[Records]
--- START ---

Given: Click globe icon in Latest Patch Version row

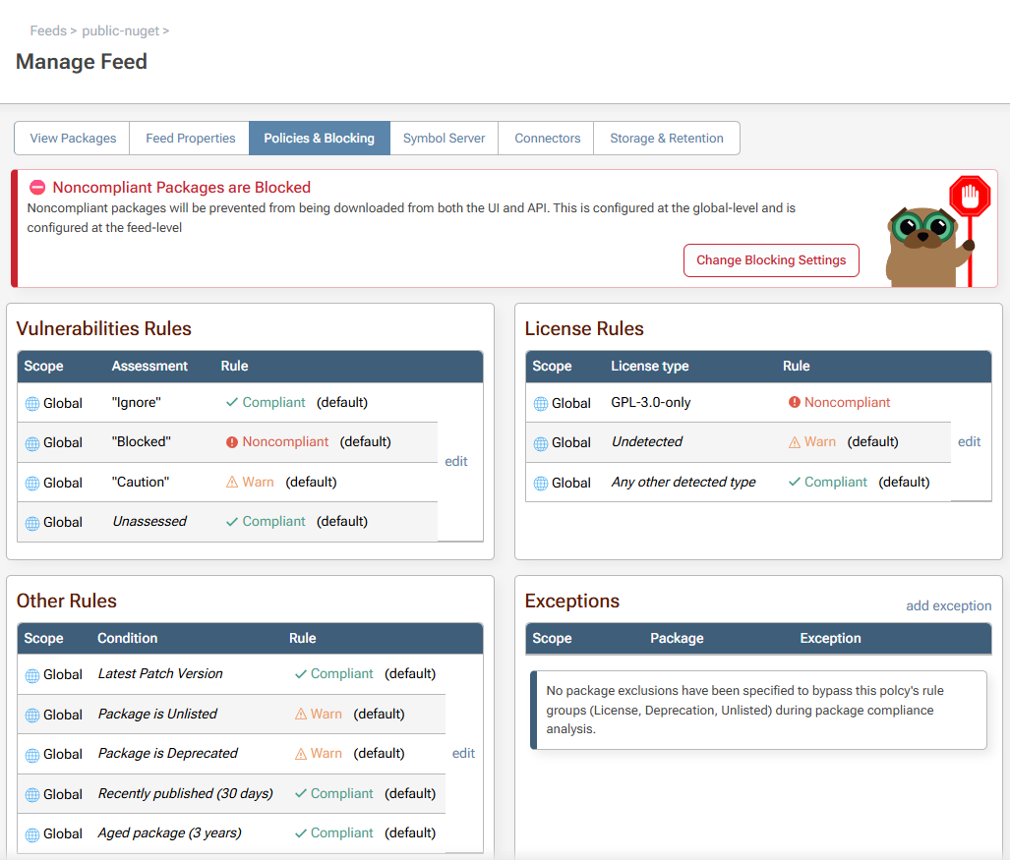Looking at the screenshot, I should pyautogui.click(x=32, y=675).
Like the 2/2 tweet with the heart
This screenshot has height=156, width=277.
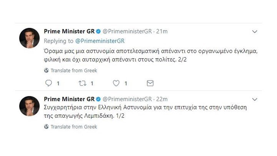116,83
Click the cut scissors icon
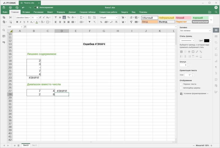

--- END ---

◆ **What is needed**:
Turn the lines above into a numbered list, skipping any blank lines and leaving out the pictures.

◆ **Full solution**:
1. Given: Click globe icon in Latest Patch Version row
2. Looking at the screenshot, I should pyautogui.click(x=32, y=675).
3. Like the 2/2 tweet with the heart
4. This screenshot has height=156, width=277.
5. 116,83
6. Click the cut scissors icon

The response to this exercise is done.